大汉眉头一皱,却又满不在乎的笑了一下。他脱掉上衣娴熟的为自己包扎,只见他身上肌肉虽然结实,线条却甚为柔和,只是浑身伤痕累累,在这些伤痕中,最多的就是鞭痕。
李太看的呆了,这个近在咫尺的大汉身上似乎包含着数不清的谜团,他是什么样的人,又曾经吃过什么苦呢。
"你就是那个和亲的大唐皇子吧,"大汉重新戴上了面具,开始用双手和泥,"我们的女皇曾是巴国的公主,在她登基称帝前罗刹的沙皇是他的丈夫伊凡。"他碧绿色的眼睛似笑非笑的转向李太,"这个女人,叫做凯瑟琳的,可是面首无数呀!"
李太一怔,心头不知是何种滋味。和亲之行很大程度上对他来说只是一种求生的手段,在漫漫旅途中,他也曾在无聊之极的时候想过未来的妻子,但和曾经的王妃贺兰雪比起来,这个女人只是一副油画中的幻象。
对于妻子的红杏出墙在大唐是对男人最大的羞辱,但在这举目无亲的罗刹,李太在知道实情的下一刻便已经下定了某种难以启齿的决心。
"罗格义五兄弟都是她的情人,"大汉补充了一句,同时用一种娴熟的手法用泥封住了旺盛的火焰。"你是他们的情敌,他们要杀你也不足为奇。"他和衣在李太身边躺下,关切的为他拉上被子,"睡吧!"
长夜漫漫,李太又怎么能够睡得着,洞外的风声如同尖利的狼啸,那个瓦西里仿佛就隐藏在暗处,不知何时会来偷袭。
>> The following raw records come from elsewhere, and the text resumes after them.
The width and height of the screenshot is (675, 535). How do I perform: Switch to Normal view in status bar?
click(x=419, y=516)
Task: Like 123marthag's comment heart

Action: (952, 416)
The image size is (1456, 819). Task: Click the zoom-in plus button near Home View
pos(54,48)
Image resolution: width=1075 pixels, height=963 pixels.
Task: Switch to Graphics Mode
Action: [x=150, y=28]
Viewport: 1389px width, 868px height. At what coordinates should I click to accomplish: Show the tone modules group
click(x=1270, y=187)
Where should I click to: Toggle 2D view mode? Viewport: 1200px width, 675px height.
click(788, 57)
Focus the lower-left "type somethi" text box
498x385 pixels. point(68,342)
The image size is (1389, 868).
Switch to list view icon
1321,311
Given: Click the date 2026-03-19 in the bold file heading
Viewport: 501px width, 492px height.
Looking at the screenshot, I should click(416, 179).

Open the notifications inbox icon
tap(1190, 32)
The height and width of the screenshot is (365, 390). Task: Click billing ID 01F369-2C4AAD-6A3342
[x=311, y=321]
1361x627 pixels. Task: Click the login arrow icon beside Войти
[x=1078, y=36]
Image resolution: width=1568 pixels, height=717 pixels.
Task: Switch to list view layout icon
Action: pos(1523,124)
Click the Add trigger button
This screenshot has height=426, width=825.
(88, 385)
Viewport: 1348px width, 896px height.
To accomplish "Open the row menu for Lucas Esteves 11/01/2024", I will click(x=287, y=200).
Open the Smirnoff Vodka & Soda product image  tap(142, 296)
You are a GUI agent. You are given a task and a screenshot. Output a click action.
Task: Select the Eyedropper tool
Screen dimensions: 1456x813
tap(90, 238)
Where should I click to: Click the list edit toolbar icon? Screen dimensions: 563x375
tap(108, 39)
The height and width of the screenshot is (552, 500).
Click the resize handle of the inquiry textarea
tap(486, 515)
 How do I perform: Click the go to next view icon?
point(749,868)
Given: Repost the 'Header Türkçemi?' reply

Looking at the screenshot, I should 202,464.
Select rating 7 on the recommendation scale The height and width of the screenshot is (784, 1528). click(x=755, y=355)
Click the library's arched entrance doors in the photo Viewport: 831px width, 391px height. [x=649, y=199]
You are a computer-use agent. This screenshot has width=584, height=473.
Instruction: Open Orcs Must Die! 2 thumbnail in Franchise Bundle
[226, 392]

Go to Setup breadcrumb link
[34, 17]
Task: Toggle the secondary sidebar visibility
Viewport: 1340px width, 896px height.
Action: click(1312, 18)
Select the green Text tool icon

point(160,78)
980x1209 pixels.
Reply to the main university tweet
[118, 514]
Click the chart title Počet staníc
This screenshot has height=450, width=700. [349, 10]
李太辗转反侧,尤其是洞口还伏着一具刚刚冷却的尸体。
"你放心,瓦西里是我罗刹的大英雄,他来的时候一定会预先示警的。"大汉像是猜透了李太的担心,静静的在他身边说道。
李太脸一红,闭上了眼睛。大汉很快睡着了,轻微的鼾声回荡在这个空荡荡的山洞。
即使在自己应该沉迷于女色的年龄,李太也从未对容色绝丽的王妃有过一丝迷恋。他的心肠自小便被父皇李勋教导的极硬,无论是一母同胞的兄弟,还是自己亲生的父皇,他都从未在心底有过多少依恋,但在这个风雪交加的夜晚,他突然感到了全然的脆弱,这种无力使得他把身体侧向了身边的不知名姓的大汉,为的只是汲取一丝微弱的暖意。
当李太醒过来时,天色已经大亮,太阳的光线从山洞外照射进来,洞口一片金晃晃的,耀得人睁不开眼。身边的大汉早已不见了踪迹,只有他的独有的气味还在鼻翼中萦绕。
"醒了,"火边忙碌的大汉亲切的问道,李太抬起头,对上的依然是那具狰狞的青铜面具,他几乎以为,昨夜看到的那张面具后英俊的面孔来自一个最荒诞的梦境。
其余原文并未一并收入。